Joseph Walker, a detective with the Hudson County Prosecutor's Office and before that an undercover narcotics officer with Newark police never shot anyone is his 18-year law enforcement career.

That all changed on June 6, when after he left a family get-together in rural Maryland with his wife and three small children, he shot and killed Joseph Harvey Jr., who with another large man, was allegedly approaching Detective Walker to attack him.

"My actions that night were solely taken to defend my wife and my three young children, to defend our lives from two men that were trying to hurt us," Walker said. "That's about it."

Maryland State Police have said that the victim Harvey and another man felt Walker's minivan had cut them off on the highway just before the shooting.
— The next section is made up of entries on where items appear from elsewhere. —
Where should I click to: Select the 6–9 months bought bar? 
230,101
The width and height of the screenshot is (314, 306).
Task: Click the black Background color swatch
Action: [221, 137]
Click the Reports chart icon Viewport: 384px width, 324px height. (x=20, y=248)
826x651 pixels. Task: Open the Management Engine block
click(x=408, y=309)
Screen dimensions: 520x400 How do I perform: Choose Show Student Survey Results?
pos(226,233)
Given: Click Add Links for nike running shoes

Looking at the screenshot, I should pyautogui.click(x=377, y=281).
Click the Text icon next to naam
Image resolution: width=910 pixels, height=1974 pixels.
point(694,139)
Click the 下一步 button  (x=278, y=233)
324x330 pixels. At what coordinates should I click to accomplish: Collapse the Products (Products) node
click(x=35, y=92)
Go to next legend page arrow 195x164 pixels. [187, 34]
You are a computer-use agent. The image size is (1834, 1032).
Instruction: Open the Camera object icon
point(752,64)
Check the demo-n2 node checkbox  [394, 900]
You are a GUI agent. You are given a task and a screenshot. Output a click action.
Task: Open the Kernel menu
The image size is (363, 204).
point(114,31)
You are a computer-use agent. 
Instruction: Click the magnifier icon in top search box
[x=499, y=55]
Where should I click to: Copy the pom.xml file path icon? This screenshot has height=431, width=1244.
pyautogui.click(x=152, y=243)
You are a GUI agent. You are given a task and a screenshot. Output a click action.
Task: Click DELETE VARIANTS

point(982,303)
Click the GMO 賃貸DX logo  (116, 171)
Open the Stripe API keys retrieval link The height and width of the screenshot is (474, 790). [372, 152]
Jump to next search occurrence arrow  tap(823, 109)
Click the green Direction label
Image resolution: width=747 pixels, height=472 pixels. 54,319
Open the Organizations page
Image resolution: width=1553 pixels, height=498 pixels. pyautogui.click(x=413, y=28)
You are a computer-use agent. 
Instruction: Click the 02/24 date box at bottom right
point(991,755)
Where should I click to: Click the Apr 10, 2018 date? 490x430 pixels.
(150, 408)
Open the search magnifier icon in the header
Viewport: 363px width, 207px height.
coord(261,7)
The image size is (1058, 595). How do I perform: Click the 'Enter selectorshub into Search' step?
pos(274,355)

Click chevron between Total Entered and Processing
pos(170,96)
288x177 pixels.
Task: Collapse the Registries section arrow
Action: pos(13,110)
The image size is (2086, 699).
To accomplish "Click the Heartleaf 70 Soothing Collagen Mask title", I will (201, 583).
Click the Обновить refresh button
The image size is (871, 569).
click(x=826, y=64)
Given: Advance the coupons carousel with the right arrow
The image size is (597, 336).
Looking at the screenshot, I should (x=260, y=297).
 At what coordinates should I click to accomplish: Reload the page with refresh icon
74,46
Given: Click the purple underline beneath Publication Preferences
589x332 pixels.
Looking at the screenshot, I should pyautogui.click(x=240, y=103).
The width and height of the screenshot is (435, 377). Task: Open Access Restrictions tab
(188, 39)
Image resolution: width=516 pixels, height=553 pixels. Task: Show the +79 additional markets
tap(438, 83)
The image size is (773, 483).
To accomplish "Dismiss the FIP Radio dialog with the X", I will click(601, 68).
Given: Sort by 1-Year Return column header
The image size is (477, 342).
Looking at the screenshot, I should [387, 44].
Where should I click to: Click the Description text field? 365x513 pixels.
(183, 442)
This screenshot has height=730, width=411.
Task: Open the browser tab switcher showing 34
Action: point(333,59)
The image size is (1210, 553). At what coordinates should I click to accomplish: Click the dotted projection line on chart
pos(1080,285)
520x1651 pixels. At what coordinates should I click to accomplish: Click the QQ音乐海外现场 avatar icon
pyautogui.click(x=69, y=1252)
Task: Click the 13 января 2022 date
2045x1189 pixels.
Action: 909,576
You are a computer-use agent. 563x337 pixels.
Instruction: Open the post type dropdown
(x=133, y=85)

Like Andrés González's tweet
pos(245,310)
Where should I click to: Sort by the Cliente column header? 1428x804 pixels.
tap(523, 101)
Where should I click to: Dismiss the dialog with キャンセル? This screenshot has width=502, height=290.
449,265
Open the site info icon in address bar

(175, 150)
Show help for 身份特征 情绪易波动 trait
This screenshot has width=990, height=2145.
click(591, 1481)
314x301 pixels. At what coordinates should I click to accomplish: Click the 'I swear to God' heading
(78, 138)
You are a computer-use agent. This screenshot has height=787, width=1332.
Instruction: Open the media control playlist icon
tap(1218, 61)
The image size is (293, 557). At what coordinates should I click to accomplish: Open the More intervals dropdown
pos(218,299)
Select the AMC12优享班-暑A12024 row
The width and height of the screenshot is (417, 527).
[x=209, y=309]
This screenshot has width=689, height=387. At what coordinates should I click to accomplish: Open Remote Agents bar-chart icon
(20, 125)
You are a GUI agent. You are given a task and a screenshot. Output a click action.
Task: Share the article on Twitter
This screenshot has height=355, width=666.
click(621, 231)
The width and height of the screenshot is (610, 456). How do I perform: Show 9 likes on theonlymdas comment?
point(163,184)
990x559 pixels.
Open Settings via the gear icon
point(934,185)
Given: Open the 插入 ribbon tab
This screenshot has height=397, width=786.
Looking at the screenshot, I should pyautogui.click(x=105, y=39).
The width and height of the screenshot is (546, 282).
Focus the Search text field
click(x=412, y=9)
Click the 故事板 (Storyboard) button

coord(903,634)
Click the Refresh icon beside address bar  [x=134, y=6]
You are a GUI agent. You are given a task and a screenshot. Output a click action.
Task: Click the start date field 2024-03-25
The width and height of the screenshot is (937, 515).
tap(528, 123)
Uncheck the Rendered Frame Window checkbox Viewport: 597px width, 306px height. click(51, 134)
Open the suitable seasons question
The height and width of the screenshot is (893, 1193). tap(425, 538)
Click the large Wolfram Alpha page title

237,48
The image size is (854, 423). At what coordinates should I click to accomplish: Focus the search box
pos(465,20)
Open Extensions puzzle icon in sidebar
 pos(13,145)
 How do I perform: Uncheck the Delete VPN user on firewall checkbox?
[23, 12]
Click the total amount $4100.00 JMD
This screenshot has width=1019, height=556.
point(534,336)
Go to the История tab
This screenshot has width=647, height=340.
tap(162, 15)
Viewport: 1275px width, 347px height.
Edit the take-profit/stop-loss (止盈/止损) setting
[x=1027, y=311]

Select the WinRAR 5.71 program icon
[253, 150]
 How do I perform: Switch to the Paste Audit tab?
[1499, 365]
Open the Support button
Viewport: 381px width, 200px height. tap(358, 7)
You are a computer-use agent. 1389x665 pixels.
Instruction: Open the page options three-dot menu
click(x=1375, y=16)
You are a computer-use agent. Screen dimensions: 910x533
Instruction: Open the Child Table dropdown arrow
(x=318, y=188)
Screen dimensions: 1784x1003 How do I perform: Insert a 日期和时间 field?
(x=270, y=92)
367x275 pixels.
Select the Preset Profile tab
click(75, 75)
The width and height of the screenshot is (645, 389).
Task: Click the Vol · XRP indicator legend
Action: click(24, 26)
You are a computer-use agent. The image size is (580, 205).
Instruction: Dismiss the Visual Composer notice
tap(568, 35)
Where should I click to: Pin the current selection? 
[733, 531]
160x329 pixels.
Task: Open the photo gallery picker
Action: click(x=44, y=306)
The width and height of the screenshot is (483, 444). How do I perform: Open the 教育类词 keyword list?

Not disputed: that from their car the men called Walker's wife and then him the n-world racial slur, that Walker flashed his badge and pistol, and that he stopped his minivan and 6-foot, 290-pound Harvey walked 149 feet, half a football field, from his car to where Walker was by his minivan.

Anthony Pope, Walker's attorney, said his client was "clearly defending his family."

The newly appointed prosecutor for Anne Arundel County in Maryland did not want Walker to get bail. After media reports, he was released on $1 million bail. Then the prosecutor increased the charge to first-degree murder and a grand jury indicted Walker.

Why first-degree murder? Because the prosecutor said that the victim was shot three times. But Pope said that police officers are trained to fire until the threat is stopped.

Walker has been suspended without pay. His police union, which supports him, believes his legal fees will approach a quarter of million dollars.

Walker said he and his family are coping as best as they can by praying and having confidence in their lawyers.

The next step for Walker is arraignment in Maryland. If he is convicted of first-degree murder, he faces 30 year to life in prison.